Discuss data partitioning and hotspot avoidance. A single hot event means all writes target the same set of rows. How do you shard seat inventory without creating a single-partition bottleneck? Can you partition by event_id and still handle the case where one event dominates all traffic? This is where you show you understand the database layer deeply.
Bring up operational maturity unprompted. Graceful degradation when the payment provider is slow (extend hold TTLs dynamically). Monitoring for inventory leaks where seats get stuck in HELD state and never release. Alerting on booking success rates dropping below a threshold during an on-sale.
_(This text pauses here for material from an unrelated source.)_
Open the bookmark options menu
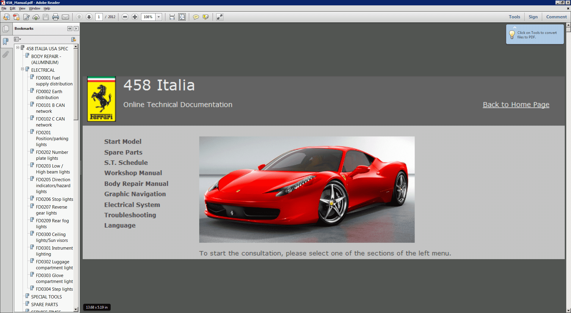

The interviewer wants to see that you think about running the system in production, not just designing it on a whiteboard.

Key takeaway: This system lives and dies on one thing: the atomic transition of a seat from AVAILABLE to HELD. Every architectural decision, from database locking strategy to the virtual waiting room to hold expiration recovery, exists to protect the integrity of that single status change under extreme concurrency. If your design guarantees that transition is safe, everything else is optimization. If it doesn't, nothing else matters.